AnyView にパフォーマンス上の課題が出るのは、AnyView の子全体が再レンダリングされるタイミングが存在するからです。しかし、RouteView はパス文字列にのみ依存しているため、再レンダリングが走る機会はほぼありません。詳細は省きますが、パフォーマンス上の課題は多分そこまでないです。
AnyView のパフォーマンスについては https://nalexn.github.io/anyview-vs-group/ が非常に参考になりました。
ベンチマークやプロファイルを精査したわけではありませんので、そのうち時間を見つけてやろうと思っています。
@resultBuilder
SwiftUI を実現するための Swift の機能に @resultBuilder があります。Echeveria も @resultBuilder を使って Router を定義できるようにしています。@resultBuilder は非常に便利なので、自分でよく作っています。
@resultBuilder については https://github.com/apple/swift-evolution/blob/main/proposals/0289-result-builders.md がわかりやすいですが、これはあくまで provosal なので、細かい部分は実際と異なるかもしれません。
その他
英語で README を書いてますが、英語にはあまり自信がないので、おかしい表現があれば PR をもらえると助かります。
Echeveria は実際のプロダクトに導入してリリースもしています。ほとんど既存の View を破壊することなく、もともとあった画面遷移の仕組みを SwiftUI Standard + Echeveria に置き換えられたので、作ってよかったと思っています。
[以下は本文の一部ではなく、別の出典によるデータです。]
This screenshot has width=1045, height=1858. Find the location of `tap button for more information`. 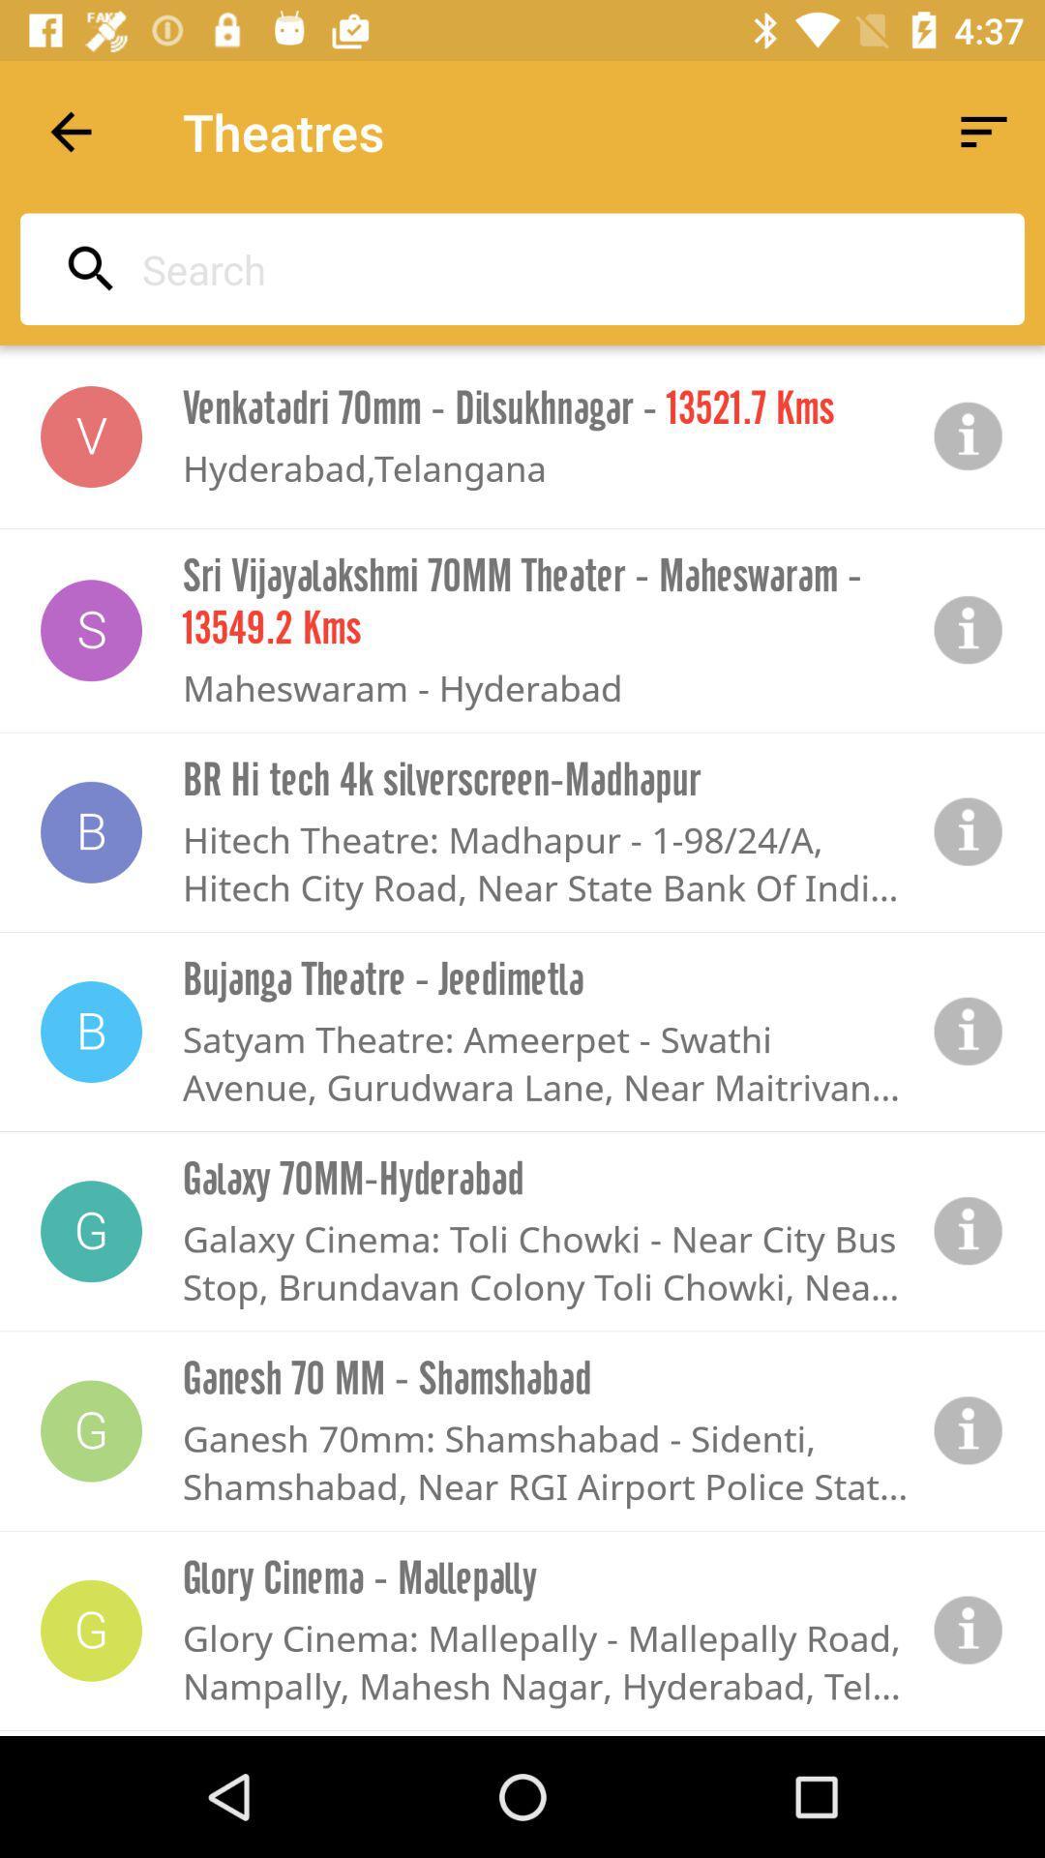

tap button for more information is located at coordinates (969, 1230).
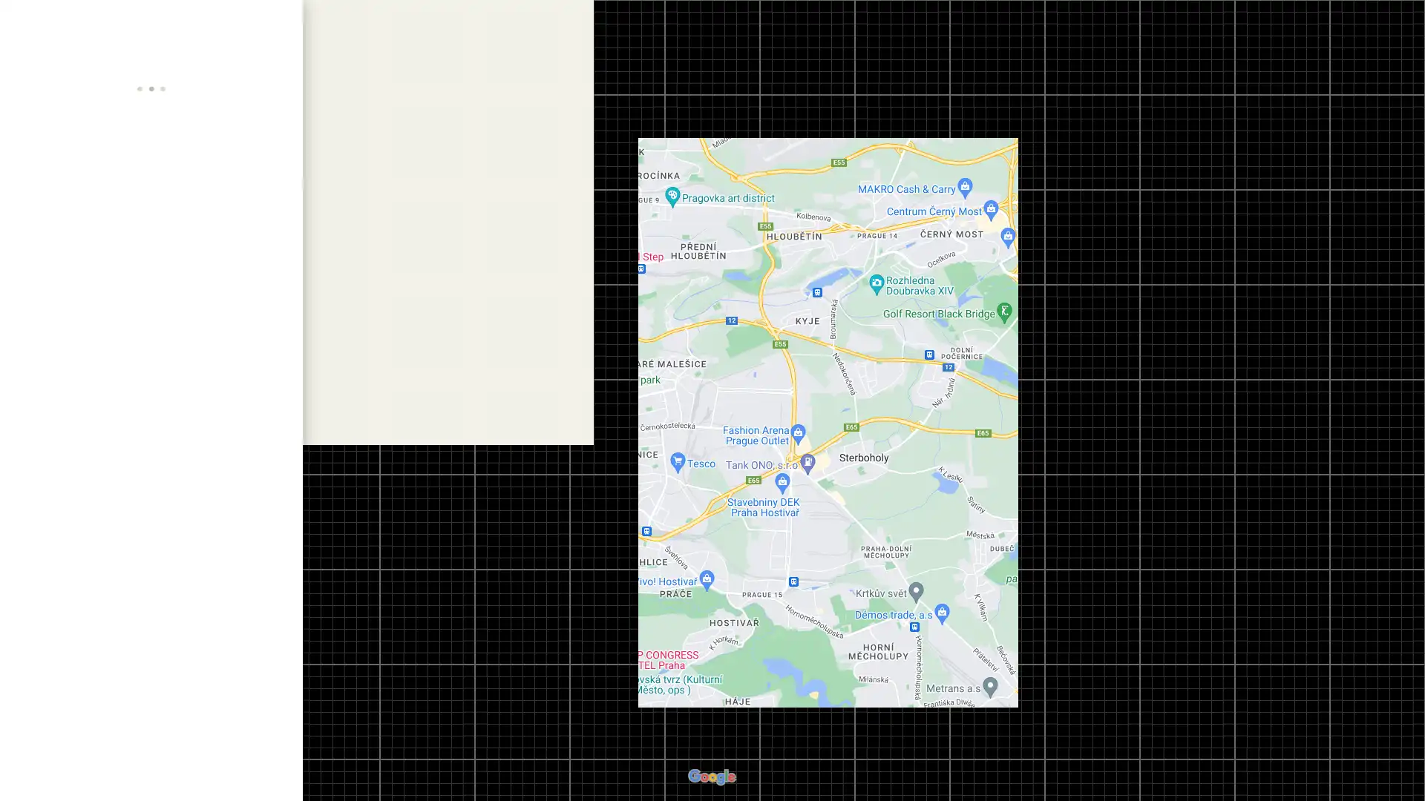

現在 RouteView のパス文字列の変更に伴ってトランジションを走らせるような仕組みはありません。今後サポートするかどうかも未定です。個人的には過剰な機能だと思っています。もしそういった機能がほしいのであれば、SwiftUI Router を利用するのが良さそうです。(できそうなことは書いてありましたが、試してはいません)
自分で必要なものを作るというのは割と好きなのですが、OSSとして公開して記事まで書くのは初めてで、面白かったです。やってみなければわからないことも色々ありました。